I rose back up and sighed, letting myself fall back against their fridge, I never felt so helpless. Like I could’ve done something to prevent it. They were good people. I know I bitched about them, but they were truly good people. Folks that just didn’t deserve to die this way. I guess in times like this your first thought is to pick up the phone and dial 911. It had been so long since I even looked at a phone that the thought was lost on me. It only hit me when I looked over and saw a portable phone lying at the far end of the kitchen. Phillis must have dropped it at some point during the whole scuffle. I grabbed it up, it was covered in dried blood…Of course it was dead. My attention turns to their wall phone, an actual corded landline, something I joked about the 50 plus crowd still having around. But again, nothing, dead silence. The panic begins to set it. I mean REAL panic. It’s like all the shit I’d suppressed and ignored was flooding into my bloodstream and going straight to my brain. I get a wave of uncontrollable emotions and I just start throwing shit, anything I can get my hands on, all while cursing to make the devil blush. When I finally settle down, I noticed tears are running down my face. I don’t even know if it’s from sadness or anger, and all that does is piss me off even more. But before I can go off once again, a sound startles me. I whip the gun down towards the floor as I see a piece of Phillis’s clothing begin to writhe with a whimpering sound beneath. I have to be honest, there was some weird shit going through my head right then. I’m waiting for a mutant baby human to come ripping through her clothes and latch on to my neck. God, I’d watched too many 80’s horror flicks. Right then, a head pokes out from under the fabric.

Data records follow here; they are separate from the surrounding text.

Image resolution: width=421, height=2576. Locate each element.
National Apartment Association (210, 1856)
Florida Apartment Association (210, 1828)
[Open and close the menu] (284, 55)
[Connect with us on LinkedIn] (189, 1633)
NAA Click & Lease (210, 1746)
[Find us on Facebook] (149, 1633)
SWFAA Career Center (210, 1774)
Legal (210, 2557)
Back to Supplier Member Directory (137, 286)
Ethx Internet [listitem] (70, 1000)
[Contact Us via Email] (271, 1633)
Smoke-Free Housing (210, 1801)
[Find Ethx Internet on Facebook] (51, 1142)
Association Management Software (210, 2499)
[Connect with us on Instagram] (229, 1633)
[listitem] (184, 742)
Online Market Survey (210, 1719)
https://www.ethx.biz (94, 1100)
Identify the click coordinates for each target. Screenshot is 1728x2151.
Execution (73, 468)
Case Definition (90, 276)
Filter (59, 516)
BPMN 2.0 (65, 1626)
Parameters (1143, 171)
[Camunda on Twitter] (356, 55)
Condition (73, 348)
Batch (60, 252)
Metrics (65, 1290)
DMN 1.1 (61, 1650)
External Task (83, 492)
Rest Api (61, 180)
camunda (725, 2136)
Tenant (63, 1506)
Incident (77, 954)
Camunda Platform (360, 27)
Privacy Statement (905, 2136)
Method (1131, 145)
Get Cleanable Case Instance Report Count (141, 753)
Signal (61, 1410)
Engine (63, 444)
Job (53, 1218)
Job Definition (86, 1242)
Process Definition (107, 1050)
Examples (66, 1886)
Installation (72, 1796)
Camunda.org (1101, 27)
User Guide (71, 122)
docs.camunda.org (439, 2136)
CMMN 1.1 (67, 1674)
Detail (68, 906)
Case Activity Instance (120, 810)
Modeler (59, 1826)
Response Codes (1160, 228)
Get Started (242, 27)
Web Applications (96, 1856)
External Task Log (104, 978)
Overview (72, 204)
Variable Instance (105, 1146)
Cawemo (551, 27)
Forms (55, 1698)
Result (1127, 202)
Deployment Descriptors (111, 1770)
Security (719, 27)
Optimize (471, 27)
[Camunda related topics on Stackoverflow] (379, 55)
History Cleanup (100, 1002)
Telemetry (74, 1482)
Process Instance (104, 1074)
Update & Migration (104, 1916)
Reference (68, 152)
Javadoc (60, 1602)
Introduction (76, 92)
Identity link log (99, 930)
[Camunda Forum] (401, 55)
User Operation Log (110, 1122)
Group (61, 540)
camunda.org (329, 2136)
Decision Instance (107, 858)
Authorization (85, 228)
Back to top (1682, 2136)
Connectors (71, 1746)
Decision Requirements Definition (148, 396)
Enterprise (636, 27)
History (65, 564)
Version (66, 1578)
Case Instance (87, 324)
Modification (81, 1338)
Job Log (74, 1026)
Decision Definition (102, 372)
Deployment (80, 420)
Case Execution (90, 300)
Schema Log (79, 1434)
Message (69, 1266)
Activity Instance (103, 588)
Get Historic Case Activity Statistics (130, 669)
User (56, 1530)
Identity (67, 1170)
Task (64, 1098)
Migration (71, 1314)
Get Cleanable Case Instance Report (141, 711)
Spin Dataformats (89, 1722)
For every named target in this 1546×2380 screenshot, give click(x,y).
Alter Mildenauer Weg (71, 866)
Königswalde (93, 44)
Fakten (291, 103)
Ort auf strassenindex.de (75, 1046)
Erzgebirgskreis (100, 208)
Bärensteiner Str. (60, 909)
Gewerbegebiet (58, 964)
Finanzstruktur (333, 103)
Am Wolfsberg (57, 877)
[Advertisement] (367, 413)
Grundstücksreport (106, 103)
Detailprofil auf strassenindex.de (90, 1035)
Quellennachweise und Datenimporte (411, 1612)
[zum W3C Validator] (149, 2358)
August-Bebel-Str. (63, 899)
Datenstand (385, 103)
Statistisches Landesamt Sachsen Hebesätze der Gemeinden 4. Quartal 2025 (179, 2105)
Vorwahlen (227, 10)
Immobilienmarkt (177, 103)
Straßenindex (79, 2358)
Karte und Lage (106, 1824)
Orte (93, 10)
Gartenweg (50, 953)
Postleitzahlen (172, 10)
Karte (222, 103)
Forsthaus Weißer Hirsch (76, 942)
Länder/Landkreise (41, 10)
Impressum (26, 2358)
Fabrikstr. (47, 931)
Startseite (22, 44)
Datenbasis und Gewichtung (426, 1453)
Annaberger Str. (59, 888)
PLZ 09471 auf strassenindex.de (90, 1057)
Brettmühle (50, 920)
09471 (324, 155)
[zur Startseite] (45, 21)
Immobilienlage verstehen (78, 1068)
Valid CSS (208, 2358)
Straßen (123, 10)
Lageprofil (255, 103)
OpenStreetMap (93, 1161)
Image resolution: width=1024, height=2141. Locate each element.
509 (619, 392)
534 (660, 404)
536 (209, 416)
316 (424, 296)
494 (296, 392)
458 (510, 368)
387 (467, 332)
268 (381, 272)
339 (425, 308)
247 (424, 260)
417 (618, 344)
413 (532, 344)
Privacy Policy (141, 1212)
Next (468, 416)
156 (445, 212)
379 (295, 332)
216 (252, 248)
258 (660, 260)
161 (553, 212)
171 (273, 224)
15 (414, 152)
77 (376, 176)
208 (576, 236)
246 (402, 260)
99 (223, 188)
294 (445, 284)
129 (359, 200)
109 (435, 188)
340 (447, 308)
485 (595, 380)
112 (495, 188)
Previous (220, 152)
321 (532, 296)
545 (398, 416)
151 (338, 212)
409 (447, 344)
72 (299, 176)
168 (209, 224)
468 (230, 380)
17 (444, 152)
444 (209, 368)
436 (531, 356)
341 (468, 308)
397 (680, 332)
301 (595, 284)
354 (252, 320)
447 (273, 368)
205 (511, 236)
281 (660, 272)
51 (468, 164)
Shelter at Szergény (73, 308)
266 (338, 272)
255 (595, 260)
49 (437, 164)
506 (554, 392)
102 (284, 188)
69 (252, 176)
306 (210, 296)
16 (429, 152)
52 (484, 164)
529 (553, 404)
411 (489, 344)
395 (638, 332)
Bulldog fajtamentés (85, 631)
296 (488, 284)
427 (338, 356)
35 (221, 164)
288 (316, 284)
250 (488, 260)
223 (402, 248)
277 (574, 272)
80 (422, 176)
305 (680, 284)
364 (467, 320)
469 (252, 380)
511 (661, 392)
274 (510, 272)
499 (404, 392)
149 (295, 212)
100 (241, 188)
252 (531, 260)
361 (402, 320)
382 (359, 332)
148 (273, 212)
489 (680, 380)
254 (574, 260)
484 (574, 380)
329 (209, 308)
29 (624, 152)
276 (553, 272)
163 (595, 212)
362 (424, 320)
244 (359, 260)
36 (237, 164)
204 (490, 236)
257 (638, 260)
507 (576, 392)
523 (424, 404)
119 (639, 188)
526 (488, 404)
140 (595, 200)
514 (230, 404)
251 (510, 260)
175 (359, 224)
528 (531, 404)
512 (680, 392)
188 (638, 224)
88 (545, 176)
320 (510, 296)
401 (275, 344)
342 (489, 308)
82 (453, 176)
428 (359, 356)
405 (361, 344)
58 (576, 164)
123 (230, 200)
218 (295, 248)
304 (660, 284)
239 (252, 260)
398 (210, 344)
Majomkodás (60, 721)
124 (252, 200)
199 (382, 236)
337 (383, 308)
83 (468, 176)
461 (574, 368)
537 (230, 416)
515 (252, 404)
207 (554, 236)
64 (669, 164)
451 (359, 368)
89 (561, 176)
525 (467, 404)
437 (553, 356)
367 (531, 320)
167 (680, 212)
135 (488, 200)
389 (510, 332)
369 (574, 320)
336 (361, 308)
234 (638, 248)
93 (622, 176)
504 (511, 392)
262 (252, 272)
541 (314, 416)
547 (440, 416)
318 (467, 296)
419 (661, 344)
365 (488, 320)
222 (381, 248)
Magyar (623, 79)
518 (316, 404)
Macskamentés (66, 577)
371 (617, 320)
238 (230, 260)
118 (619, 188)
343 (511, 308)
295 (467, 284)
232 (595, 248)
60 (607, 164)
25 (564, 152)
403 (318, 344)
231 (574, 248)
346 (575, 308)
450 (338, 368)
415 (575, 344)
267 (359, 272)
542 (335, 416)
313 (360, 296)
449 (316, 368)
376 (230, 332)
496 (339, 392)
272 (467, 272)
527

“Shit!” I yell, my finger is about to depress the trigger but I stop as the sight of a tiny dog comes full circle. Oh Jesus, it was their dog. They did have a dog. Gypsy. She was a shit-zu, and a tiny one at that. I watched as the poor thing trembles and lays down on Phillis’s shoulder, cuddling her dead master’s neck like she’s waiting for her to wake up. She whined and looked up at me, as scared as anything could ever be. It was heart-wrenching. I didn’t want to know what that dog had seen. I’m not going to lie, there was that part of me that wondered if putting her down was the humane thing to do. But I didn’t have one bone in me like that. I was the man who would put spiders outside and save beetles from drowning. I gently scooped her up.
“C’mon, sweetheart.” Jeff was waiting for me outside. Of course, he was jumping up and sniffing and pawing, wanting to know what I had under my clothes. Gypsy’s head popped out overtop of my shirt collar and he started going berserk.
“Shut the hell up! Stop!” I try wrapping my irritation in a whisper. And right then it happens. As if Jeff’s barking called it forth, I round the corner and I’m nose to nose with another infected person. And you know what came out of my mouth right then? ‘Ope.’ For those of you who aren’t from the Midwest, ( or those of you who are and don’t realize you use it on a daily basis ) Ope is a one syllable expression that means, “I am startled” and/or “Excuse me” The best I can figure it’s some kind of hybrid of “Oh” and “Oops”. And it has to be some kind of learned behavior, either that or it’s just a bi-product of being around too much corn. Anyway, I have a zombie in my face, I don’t know if they were once a neighbor or some passerby, but I never would find out because I blew their head clean off with the shotgun. I fell on my ass like I did when I was ten years old from the recoil, and watch the body in front of me slump over. It was right then that the tiny dog under my shirt flies out and goes running as fast as she can.